Responding Restoratively to Student Misconduct and Professional Regulation – The Case of Dalhousie Dentistry
Human Rights Law, Restorative justice and responsive regulation, conceptual and practical levels, common expressions of relational theory and practice
The 2015 restorative justice process at Dalhousie University’s Faculty of Dentistry is a case study that reveals the connection at conceptual and practical levels between restorative justice and responsive regulation as common expressions of relational theory and practice. Their relationship is clearest when, as in this case, issues are understood in their full contexts and circumstances require a widening of the circle of issues and parties. At this scale the complexity of the situation and the need for responsive interventions capable of supporting and sustaining a just relationship is revealed.

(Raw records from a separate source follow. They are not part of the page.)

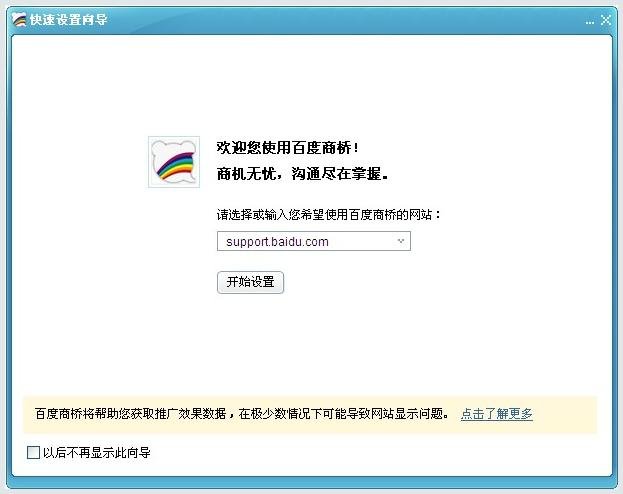Click the blue bottom border of window

tap(312, 482)
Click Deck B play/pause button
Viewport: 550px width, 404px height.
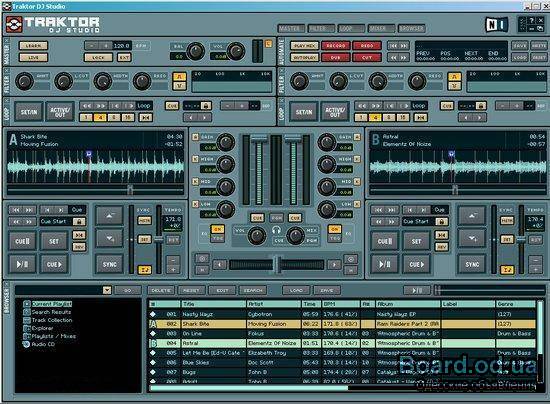tap(384, 264)
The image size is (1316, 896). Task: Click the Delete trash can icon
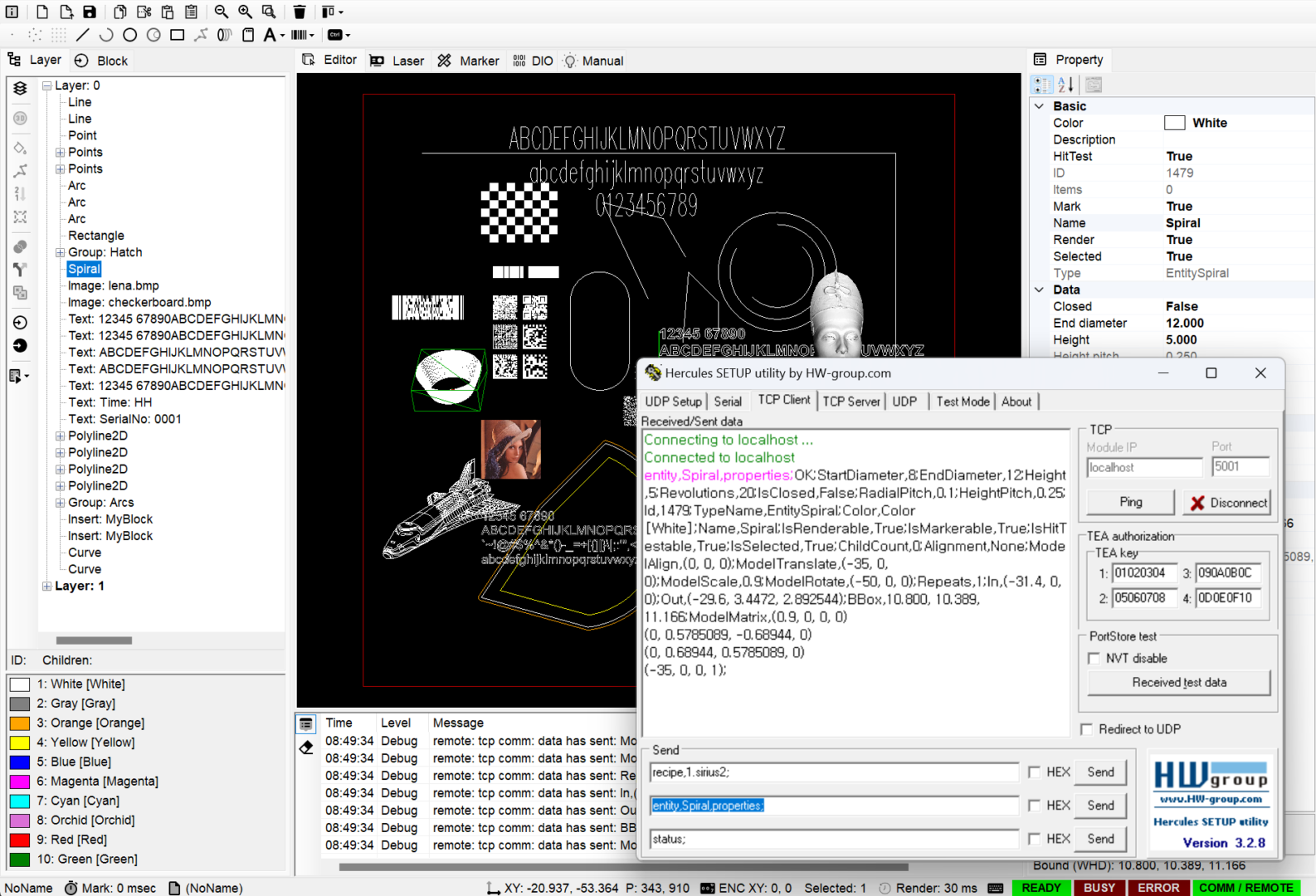(x=300, y=12)
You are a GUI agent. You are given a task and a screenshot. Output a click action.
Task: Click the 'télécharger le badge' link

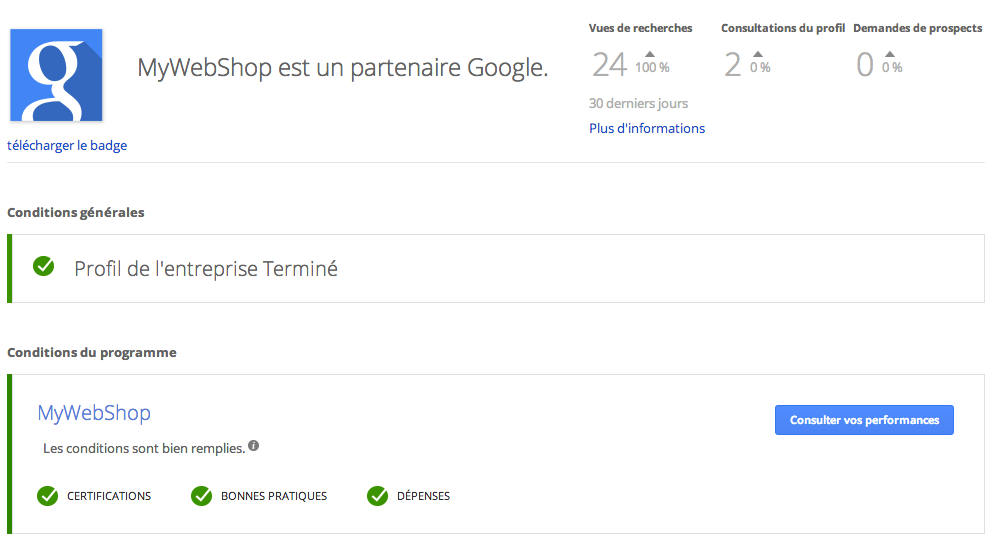pyautogui.click(x=67, y=145)
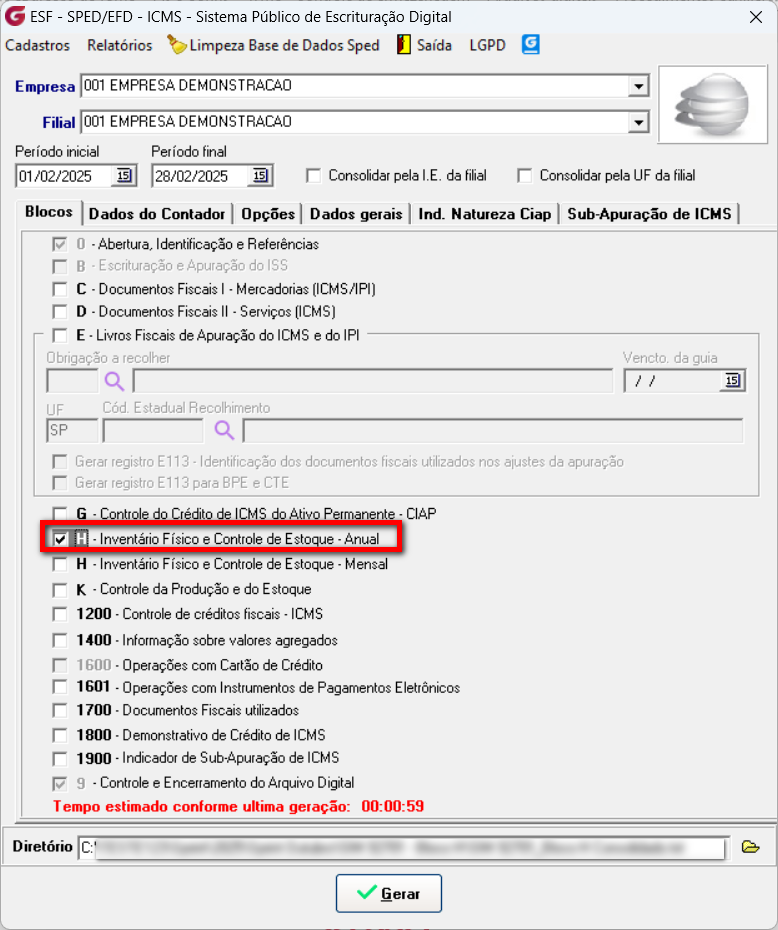Open the Cadastros menu

pyautogui.click(x=37, y=45)
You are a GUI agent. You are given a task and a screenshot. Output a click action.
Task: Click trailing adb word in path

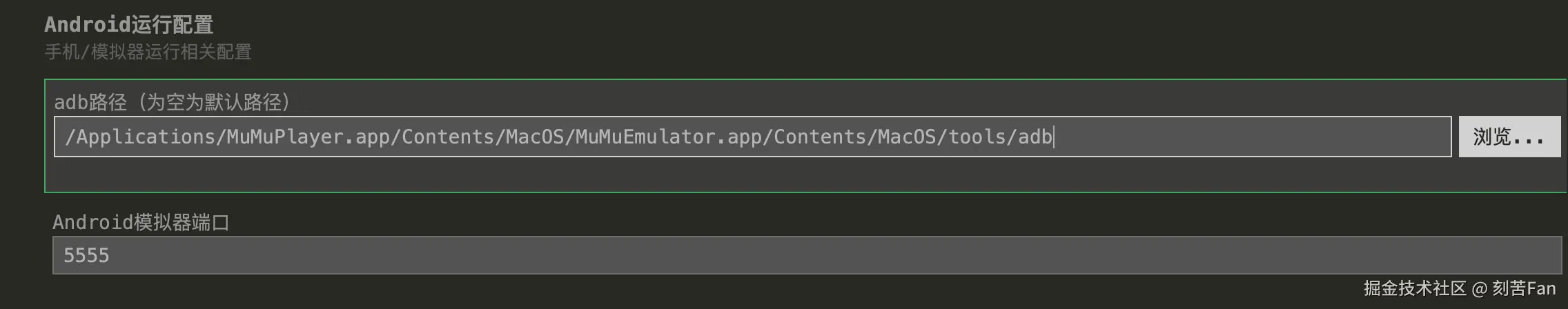pyautogui.click(x=1035, y=137)
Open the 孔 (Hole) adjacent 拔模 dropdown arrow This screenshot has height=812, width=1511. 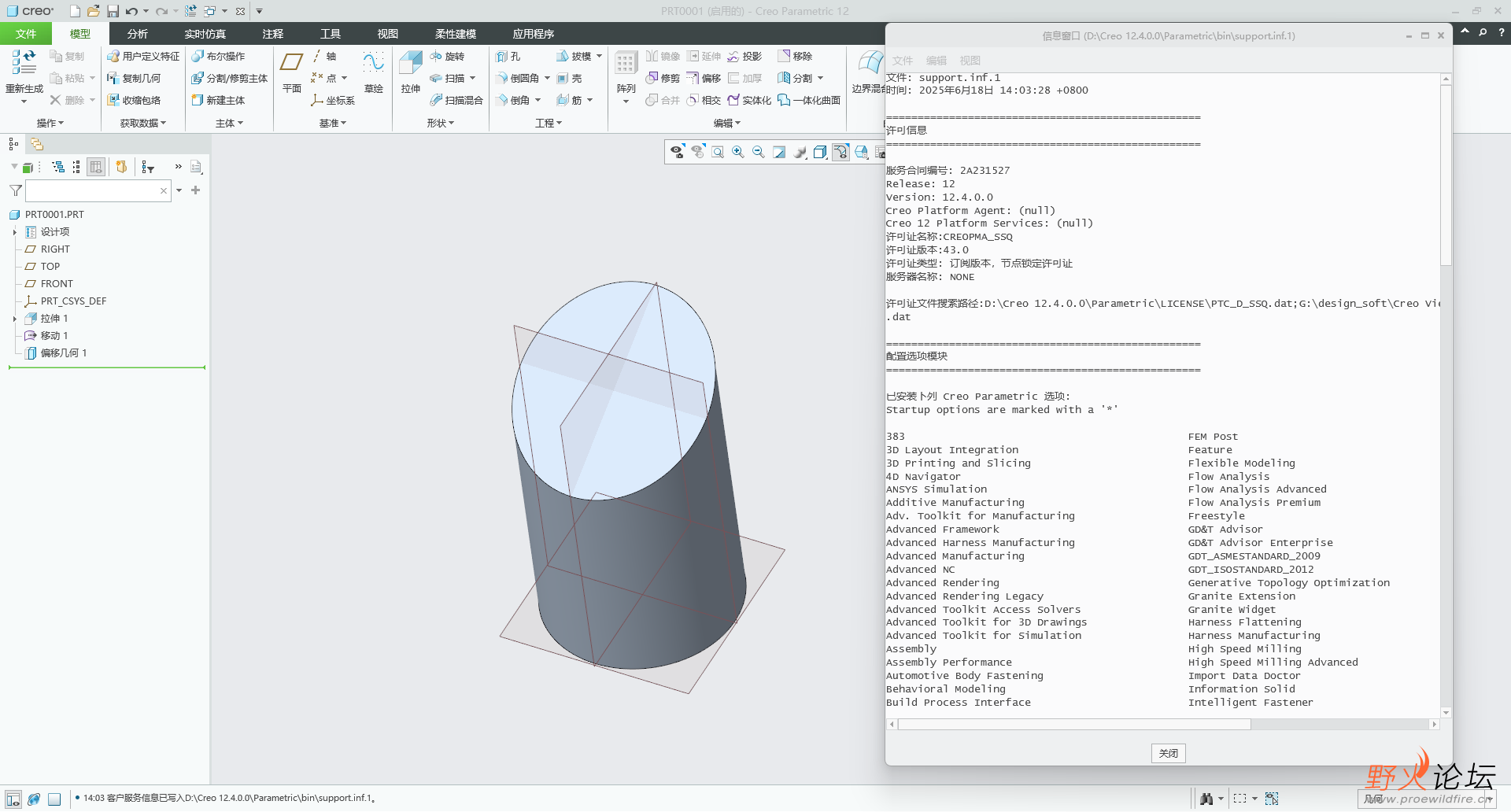599,57
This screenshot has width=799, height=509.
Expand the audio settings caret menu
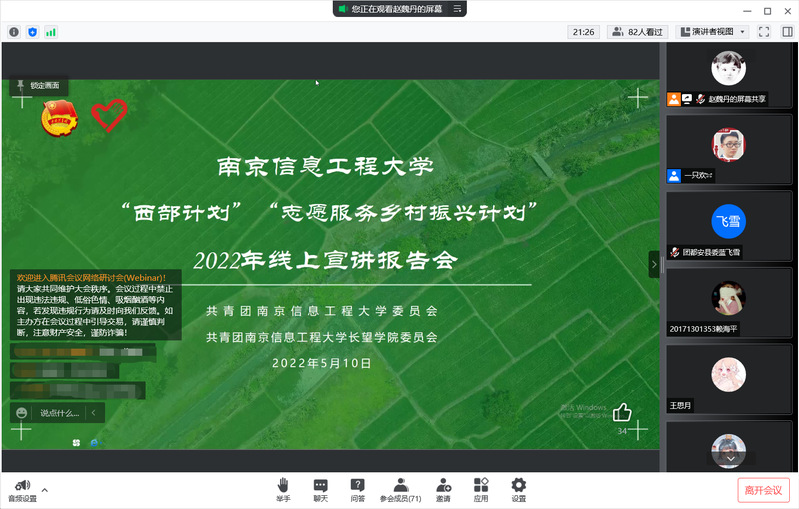(44, 489)
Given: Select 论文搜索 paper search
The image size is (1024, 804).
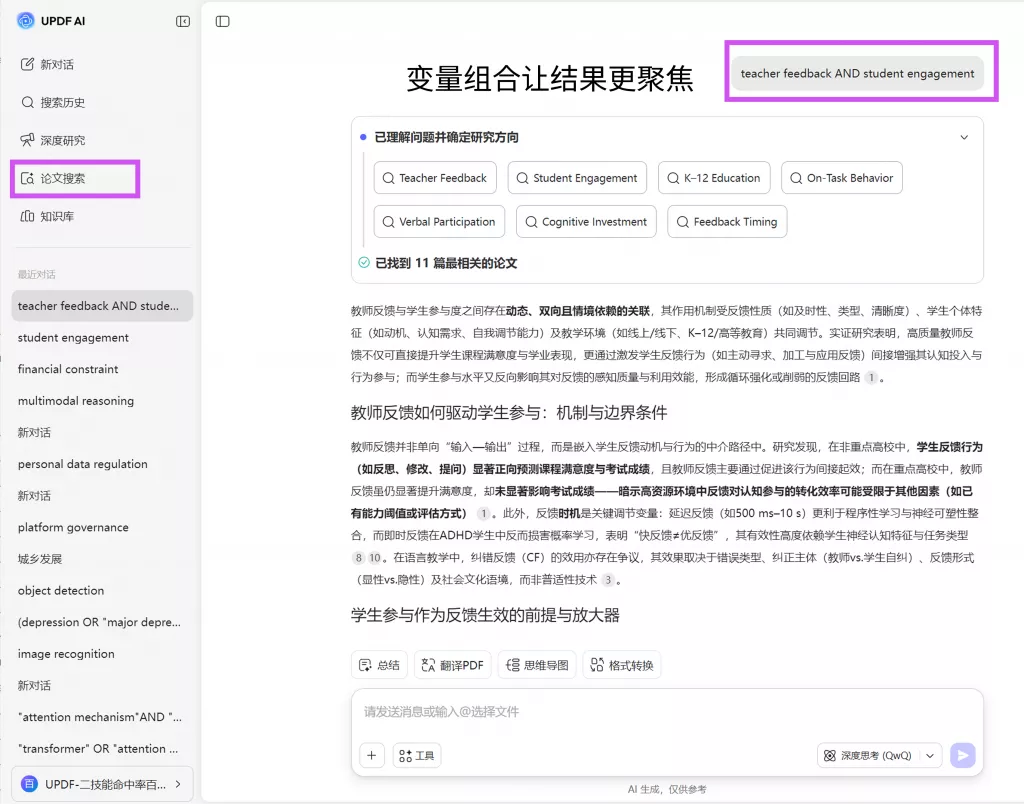Looking at the screenshot, I should 62,178.
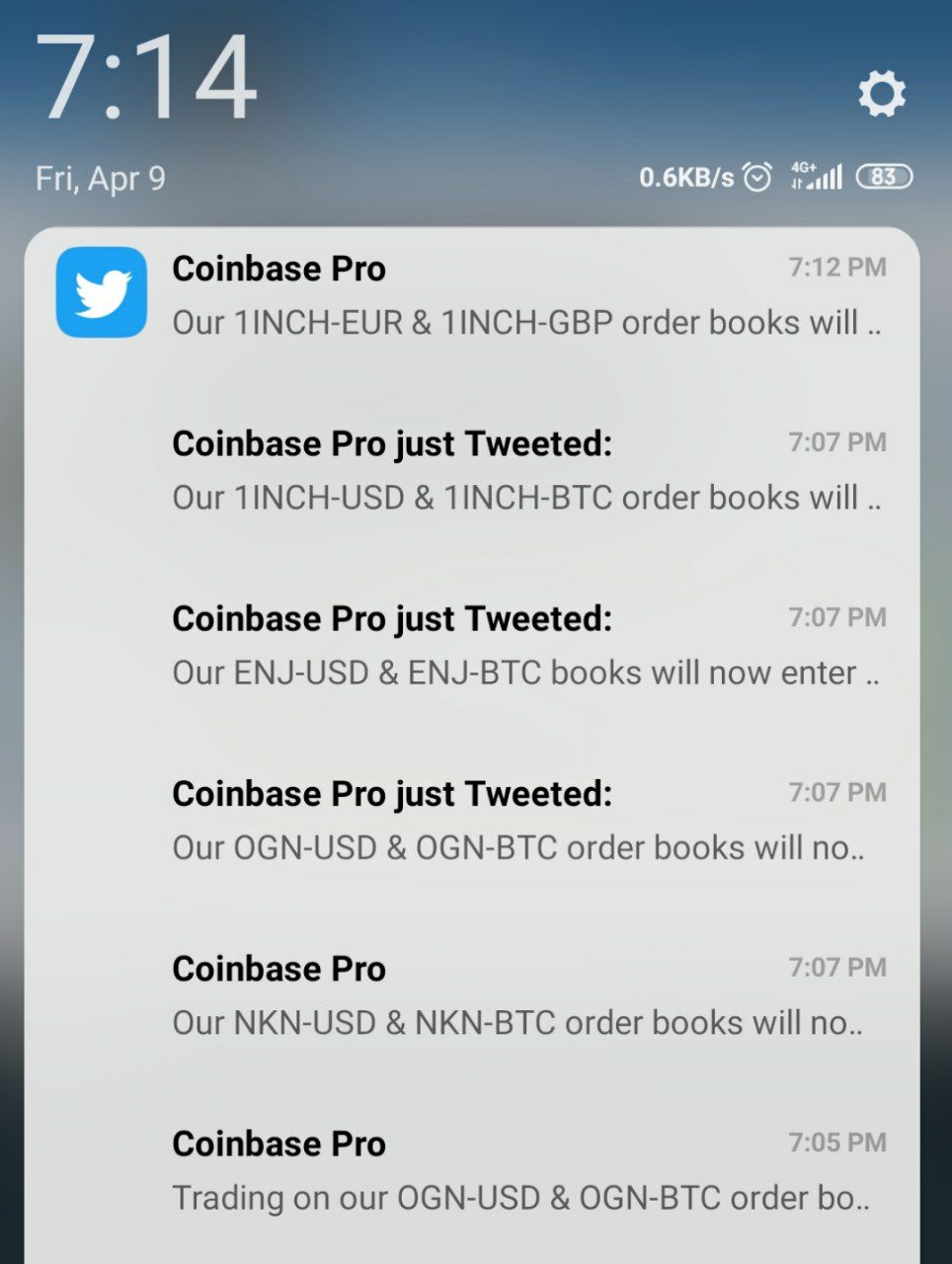
Task: Tap the alarm clock status icon
Action: tap(757, 177)
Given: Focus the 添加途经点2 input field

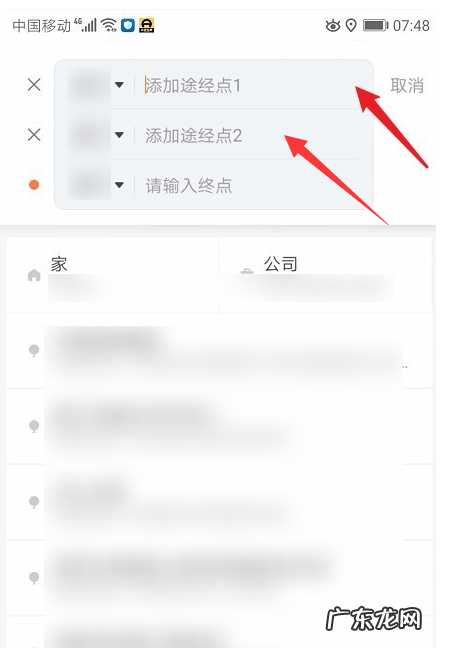Looking at the screenshot, I should point(248,136).
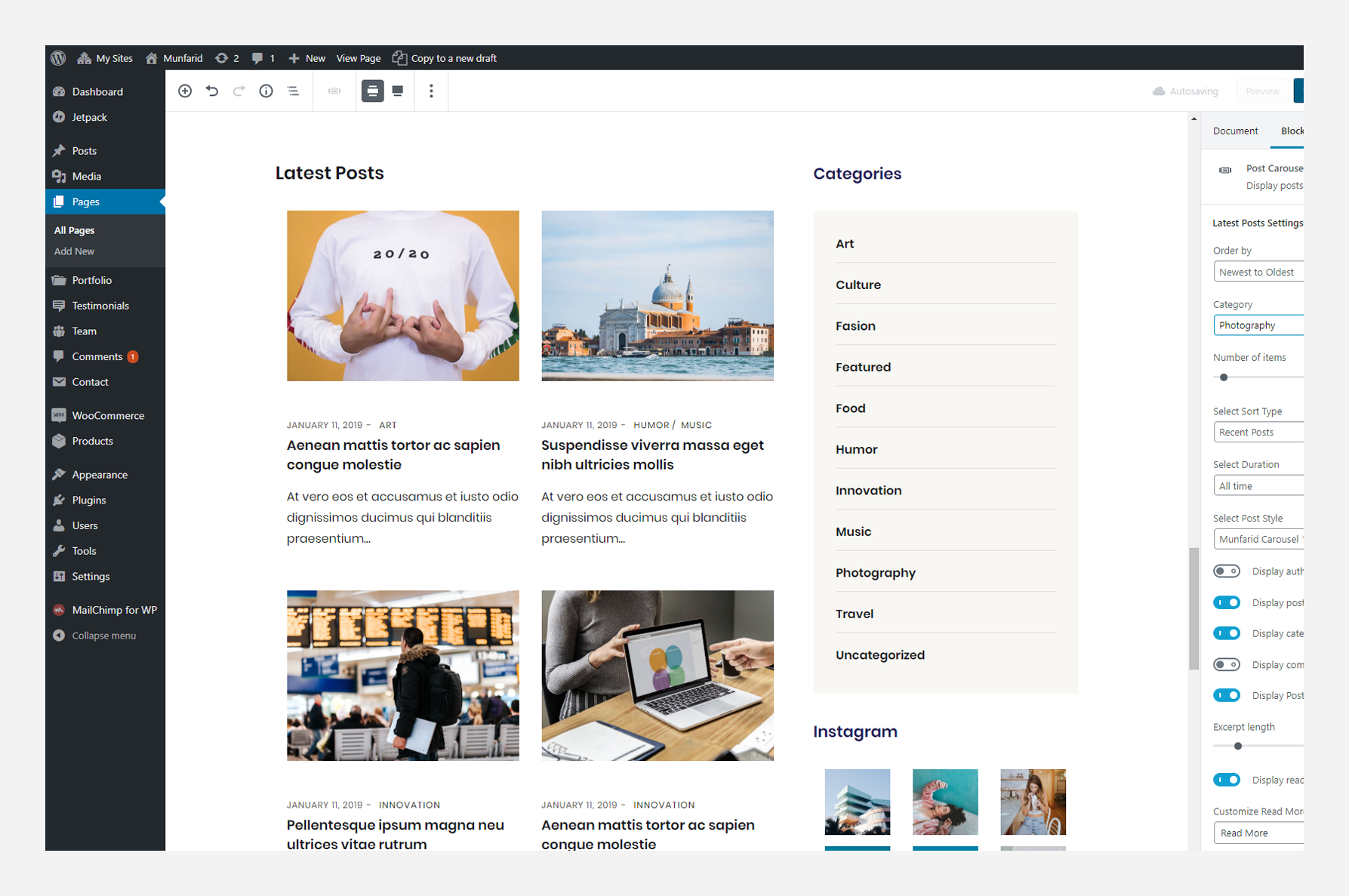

The incident at Dalhousie University’s Faculty of Dentistry involved a private Facebook group established by male class members containing sexist and hurtful comments about female classmates and others. At first blush the incident might appear one of interpersonal harm ripe for a restorative justice process. However, several of the female students involved insisted the nature of the situation was more complex. The behaviours in question were reflective of, and contributed to, a deeply structured culture of discrimination and oppression within the Faculty and the profession. A responsive approach was required, in their view, to secure lasting change in the climate and culture within the educational and profession spheres. The resulting process moved parties beyond their adversarial relations to shared understanding necessary for transformation of climate and culture.
Jennifer J. Llewellyn, "Responding Restoratively to Student Misconduct and Professional Regulation – The Case of Dalhousie Dentistry" in Gale Burford, John Braithwaite & Valerie Braithwaite, eds, Restorative and Responsive Human Services (London: Routledge, 2018).